Ja. Jedes Thunderbolt-Dock funktioniert sowohl mit dem MacBook Air als auch mit dem MacBook Pro. Das UGREEN Maxidok 10-in-1 und 17-in-1 sind mit beiden kompatibel. Der einzige Unterschied ist, wie viele externe Displays dein konkreter Mac-Chip unterstützt und ob TB4- oder TB5-Bandbreite gilt.
Unterstützt das MacBook Air M5 zwei Monitore über ein Dock?
Das MacBook Air M5 unterstützt nativ zwei externe Displays bei geöffnetem Bildschirm über jedes Thunderbolt-Dock. Das ist eine deutliche Verbesserung gegenüber dem Air M3, bei dem der Bildschirm für zwei Displays geschlossen sein musste und das dabei zusätzlich unter Thermal Throttling litt.
Reichen 100 W Power Delivery für ein MacBook Pro aus?
Für das 14-Zoll MacBook Pro – unabhängig vom Chip – ja. 100 W reichen für Laden mit voller Geschwindigkeit. Beim 16-Zoll Modell unter dauerhaft hoher Last wie Video-Rendering oder Compiling könnten 100 W jedoch nicht ausreichen. Wenn du ein 16-Zoll Pro besitzt, ist das 17-in-1-Dock mit 140 W die sicherere Wahl.
Funktioniert ein Thunderbolt-5-Dock auch mit meinem älteren MacBook?
Thunderbolt 5 ist abwärtskompatibel zu TB4, TB3 und USB4. Dein älteres MacBook betreibt das Dock mit seiner nativen Thunderbolt-Geschwindigkeit. Wenn du später upgradest, läuft das Dock automatisch mit voller TB5-Geschwindigkeit. Ein Austausch ist nicht nötig.

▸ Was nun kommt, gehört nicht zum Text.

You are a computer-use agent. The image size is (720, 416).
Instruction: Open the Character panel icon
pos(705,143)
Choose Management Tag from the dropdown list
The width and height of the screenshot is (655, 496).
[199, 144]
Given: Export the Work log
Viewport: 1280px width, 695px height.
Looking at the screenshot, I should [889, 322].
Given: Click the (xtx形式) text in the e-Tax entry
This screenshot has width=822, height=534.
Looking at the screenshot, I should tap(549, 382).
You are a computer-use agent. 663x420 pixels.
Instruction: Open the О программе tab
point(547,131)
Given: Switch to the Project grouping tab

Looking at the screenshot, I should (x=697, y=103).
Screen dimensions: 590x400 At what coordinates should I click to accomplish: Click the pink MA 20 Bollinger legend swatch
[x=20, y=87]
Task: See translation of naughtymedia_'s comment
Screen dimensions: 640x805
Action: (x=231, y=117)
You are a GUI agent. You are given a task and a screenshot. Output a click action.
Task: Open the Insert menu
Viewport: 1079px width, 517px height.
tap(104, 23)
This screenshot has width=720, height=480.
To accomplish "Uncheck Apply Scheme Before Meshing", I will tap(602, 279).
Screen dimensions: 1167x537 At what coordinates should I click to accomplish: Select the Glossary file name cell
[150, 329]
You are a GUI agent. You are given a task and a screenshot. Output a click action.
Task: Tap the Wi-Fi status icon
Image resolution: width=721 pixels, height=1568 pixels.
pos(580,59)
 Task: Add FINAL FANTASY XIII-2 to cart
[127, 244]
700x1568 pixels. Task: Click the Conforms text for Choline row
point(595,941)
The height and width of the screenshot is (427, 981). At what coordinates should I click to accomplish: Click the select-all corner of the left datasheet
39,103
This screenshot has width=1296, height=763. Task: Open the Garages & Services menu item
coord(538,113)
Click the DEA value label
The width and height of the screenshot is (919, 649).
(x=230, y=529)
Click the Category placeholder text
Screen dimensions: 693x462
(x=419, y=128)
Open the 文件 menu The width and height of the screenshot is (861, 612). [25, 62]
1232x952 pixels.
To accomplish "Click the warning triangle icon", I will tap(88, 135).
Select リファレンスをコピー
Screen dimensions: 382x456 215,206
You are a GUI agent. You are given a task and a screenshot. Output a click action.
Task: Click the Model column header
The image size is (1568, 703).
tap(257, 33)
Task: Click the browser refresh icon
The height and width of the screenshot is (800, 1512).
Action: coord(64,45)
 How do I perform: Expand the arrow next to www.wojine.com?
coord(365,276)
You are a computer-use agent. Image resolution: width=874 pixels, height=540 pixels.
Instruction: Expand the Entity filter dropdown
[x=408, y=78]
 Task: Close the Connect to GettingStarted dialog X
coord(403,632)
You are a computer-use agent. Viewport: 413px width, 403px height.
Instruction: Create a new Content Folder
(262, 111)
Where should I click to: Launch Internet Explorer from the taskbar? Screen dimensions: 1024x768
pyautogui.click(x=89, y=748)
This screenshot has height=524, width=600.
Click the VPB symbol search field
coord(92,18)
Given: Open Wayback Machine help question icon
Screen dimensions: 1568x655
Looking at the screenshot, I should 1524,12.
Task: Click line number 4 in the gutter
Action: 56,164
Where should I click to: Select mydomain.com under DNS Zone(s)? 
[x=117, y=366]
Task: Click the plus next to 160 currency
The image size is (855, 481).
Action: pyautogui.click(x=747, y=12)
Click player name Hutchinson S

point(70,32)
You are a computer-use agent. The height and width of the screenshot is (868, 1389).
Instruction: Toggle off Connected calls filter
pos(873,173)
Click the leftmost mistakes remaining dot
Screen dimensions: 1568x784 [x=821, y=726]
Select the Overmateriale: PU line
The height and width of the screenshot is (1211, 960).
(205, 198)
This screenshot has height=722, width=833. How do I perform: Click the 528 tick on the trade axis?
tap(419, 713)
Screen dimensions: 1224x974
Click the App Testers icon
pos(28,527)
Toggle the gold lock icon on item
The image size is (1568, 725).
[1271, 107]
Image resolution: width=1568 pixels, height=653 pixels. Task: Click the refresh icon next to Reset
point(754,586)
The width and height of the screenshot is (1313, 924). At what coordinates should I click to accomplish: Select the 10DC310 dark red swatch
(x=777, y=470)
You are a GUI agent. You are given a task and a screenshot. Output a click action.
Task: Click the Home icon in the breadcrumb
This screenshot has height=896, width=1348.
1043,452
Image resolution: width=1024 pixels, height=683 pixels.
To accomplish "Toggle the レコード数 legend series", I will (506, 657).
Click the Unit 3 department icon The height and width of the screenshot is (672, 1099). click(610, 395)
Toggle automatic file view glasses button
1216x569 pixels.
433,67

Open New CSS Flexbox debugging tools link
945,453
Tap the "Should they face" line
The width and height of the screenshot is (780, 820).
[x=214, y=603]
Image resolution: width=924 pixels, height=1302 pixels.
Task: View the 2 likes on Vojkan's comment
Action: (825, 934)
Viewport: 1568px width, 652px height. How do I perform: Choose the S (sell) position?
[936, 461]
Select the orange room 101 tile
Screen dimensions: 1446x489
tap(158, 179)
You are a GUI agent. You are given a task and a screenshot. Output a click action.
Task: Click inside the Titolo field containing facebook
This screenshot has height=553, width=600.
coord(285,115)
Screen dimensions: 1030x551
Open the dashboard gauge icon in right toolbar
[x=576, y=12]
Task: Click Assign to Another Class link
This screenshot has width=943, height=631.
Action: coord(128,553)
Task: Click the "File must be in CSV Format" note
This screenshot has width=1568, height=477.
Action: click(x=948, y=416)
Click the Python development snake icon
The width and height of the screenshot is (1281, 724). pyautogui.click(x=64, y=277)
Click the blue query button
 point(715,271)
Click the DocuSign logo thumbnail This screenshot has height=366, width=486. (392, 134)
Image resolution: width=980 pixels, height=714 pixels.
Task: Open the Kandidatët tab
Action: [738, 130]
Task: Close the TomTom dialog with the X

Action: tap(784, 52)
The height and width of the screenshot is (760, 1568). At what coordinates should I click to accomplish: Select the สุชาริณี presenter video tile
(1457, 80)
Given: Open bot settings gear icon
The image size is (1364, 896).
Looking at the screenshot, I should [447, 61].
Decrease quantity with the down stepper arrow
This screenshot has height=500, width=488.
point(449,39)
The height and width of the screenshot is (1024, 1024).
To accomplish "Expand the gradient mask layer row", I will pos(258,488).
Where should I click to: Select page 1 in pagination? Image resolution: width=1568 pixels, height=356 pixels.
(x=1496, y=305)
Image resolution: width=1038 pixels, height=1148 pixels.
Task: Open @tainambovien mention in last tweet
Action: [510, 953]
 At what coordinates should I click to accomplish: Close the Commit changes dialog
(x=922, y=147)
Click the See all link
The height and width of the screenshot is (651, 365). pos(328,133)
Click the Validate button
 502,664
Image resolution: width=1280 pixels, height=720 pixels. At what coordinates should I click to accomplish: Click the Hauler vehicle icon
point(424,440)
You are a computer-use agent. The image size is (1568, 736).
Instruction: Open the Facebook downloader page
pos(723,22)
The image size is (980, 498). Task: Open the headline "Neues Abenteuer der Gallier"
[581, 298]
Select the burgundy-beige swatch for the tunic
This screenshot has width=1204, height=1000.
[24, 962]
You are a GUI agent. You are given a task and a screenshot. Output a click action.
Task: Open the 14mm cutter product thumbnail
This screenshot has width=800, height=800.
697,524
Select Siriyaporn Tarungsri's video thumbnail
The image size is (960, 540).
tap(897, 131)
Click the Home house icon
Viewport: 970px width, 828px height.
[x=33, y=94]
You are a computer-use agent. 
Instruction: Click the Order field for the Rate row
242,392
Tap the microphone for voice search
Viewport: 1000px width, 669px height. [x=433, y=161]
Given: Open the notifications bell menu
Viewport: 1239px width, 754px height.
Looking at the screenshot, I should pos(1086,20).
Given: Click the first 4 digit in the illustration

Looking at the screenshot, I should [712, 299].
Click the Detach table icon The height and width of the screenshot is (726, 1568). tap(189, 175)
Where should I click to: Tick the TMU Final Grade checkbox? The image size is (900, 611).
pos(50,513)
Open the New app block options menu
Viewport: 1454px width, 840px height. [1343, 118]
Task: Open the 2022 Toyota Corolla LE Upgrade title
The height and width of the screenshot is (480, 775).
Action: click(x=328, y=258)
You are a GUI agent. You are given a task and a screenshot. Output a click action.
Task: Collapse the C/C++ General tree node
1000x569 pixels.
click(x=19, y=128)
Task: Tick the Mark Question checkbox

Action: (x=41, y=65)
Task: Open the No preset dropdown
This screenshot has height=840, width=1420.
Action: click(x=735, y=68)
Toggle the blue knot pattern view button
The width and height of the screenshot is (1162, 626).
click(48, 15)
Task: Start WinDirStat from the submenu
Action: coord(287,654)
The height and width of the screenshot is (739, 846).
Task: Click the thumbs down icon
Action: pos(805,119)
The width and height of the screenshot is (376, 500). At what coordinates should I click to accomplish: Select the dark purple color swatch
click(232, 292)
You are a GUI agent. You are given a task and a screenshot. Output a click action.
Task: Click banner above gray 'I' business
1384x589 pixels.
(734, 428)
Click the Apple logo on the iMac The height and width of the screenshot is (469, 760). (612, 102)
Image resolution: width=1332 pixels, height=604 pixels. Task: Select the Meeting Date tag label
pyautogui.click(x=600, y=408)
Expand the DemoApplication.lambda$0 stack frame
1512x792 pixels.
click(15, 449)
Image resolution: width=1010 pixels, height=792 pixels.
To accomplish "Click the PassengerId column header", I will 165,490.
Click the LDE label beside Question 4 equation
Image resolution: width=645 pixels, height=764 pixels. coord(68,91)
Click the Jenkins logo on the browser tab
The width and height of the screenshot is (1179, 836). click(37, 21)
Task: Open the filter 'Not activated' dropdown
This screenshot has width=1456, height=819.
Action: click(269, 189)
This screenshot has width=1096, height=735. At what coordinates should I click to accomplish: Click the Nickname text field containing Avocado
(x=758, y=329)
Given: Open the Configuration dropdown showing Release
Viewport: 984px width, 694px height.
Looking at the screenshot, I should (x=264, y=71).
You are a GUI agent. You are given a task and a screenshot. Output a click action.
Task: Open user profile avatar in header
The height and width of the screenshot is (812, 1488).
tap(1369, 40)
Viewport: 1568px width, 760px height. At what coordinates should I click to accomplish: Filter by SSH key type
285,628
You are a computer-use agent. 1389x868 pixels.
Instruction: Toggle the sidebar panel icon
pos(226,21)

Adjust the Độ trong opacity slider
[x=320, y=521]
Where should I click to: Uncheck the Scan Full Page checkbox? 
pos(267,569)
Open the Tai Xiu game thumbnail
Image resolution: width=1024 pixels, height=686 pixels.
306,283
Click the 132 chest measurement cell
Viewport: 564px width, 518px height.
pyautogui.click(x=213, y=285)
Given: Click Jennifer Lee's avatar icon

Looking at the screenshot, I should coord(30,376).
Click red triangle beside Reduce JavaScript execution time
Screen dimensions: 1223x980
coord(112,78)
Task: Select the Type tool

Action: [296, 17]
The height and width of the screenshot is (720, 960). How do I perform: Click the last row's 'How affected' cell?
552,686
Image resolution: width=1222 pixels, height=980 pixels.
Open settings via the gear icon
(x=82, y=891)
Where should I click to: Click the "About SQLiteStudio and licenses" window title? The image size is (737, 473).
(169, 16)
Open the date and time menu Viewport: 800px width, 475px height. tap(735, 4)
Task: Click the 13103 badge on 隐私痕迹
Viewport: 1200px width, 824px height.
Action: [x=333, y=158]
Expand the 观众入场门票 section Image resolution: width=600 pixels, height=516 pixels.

Warum spiegelt mein USB-C-Hub die Displays nur, statt sie am Mac zu erweitern?
Weil macOS DisplayPort MST (Multi-Stream Transport) nicht unterstützt. USB-C-Hubs nutzen MST, um ein Videosignal auf zwei Bildschirme aufzuteilen. Das funktioniert unter Windows, am Mac werden die Displays jedoch nur gespiegelt. Ein Thunderbolt-Dock nutzt natives Thunderbolt Display-Tunneling, das von macOS vollständig unterstützt wird. Deshalb verschwindet das Spiegelungsproblem, wenn du von einem Hub auf ein TB-Dock wechselst.
Funktioniert das MacBook Neo mit einem Thunderbolt-Dock?
Nein. Das MacBook Neo hat ausschließlich USB-C-Ports und unterstützt kein Thunderbolt. Es ist auf ein externes Display begrenzt, und der rechte Port arbeitet nur mit USB-2.0-Geschwindigkeit. Für das Neo ist ein einfacher USB-C-Hub das passende Zubehör, kein Thunderbolt-Dock.